DIRECTIONS FOR THIS TASK —
Each line of the records that includes "menu" should be found and copied.

GIVEN RECORDS —
—————
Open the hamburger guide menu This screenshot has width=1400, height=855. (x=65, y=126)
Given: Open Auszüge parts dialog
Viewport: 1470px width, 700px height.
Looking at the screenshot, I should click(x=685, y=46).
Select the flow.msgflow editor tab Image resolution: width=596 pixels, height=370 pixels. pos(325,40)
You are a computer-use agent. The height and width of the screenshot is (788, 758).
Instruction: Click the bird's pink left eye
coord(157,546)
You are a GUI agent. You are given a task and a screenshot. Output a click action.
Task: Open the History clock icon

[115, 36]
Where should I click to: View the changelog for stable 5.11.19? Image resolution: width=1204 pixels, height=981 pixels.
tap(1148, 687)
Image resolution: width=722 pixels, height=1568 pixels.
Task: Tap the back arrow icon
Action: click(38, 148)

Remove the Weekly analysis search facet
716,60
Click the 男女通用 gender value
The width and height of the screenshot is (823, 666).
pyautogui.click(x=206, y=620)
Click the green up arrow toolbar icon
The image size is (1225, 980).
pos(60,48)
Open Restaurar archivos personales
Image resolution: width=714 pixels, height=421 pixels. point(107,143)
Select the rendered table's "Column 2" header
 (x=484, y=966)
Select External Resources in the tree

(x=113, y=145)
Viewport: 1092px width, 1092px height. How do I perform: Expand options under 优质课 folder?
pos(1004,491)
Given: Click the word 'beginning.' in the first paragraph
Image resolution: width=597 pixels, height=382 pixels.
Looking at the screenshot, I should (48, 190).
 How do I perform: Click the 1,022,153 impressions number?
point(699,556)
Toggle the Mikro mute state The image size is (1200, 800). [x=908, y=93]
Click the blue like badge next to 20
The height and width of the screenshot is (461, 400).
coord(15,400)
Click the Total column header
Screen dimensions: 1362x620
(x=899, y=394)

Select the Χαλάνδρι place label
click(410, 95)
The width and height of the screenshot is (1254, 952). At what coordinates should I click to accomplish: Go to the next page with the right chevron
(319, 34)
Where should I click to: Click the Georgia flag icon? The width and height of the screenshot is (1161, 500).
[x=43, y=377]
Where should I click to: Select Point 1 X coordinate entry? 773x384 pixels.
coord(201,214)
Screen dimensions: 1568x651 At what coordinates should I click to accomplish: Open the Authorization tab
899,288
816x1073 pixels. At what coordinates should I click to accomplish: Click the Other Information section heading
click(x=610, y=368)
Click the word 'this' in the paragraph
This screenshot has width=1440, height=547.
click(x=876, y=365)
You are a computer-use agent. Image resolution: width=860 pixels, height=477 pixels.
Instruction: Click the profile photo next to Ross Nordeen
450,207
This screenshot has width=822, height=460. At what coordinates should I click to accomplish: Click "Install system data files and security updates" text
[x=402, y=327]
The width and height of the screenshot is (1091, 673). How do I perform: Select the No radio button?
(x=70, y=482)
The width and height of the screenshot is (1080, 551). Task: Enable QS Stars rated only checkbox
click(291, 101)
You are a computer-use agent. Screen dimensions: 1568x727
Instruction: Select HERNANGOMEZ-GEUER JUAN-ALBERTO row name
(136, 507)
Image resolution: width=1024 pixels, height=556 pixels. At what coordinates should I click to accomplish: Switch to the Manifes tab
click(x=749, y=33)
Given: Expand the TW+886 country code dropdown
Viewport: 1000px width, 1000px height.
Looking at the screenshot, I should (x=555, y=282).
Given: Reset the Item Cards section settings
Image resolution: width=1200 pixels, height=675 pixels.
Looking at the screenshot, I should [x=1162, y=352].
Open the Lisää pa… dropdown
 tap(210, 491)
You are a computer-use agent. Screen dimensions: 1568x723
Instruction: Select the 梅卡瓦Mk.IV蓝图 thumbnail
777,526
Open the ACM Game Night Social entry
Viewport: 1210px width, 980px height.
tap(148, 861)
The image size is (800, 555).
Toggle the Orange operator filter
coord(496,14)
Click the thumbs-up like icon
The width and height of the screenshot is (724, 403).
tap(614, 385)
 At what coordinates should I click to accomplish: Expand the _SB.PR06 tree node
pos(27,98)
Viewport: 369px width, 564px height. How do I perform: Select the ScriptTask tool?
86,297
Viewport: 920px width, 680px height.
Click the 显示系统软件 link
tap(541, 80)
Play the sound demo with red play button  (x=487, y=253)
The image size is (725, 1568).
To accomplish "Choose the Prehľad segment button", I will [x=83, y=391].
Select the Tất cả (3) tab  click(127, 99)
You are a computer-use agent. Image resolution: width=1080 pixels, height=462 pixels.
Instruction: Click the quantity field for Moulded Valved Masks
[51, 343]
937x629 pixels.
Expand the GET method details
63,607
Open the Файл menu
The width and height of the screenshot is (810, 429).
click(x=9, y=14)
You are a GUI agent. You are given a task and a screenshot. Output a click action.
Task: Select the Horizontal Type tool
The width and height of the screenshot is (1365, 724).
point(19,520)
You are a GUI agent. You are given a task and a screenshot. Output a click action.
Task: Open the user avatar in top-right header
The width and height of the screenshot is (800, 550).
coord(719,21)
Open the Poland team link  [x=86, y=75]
—————
OUTPUT OF THE EXERCISE —
Open the hamburger guide menu This screenshot has width=1400, height=855. (x=65, y=126)
Open the Файл menu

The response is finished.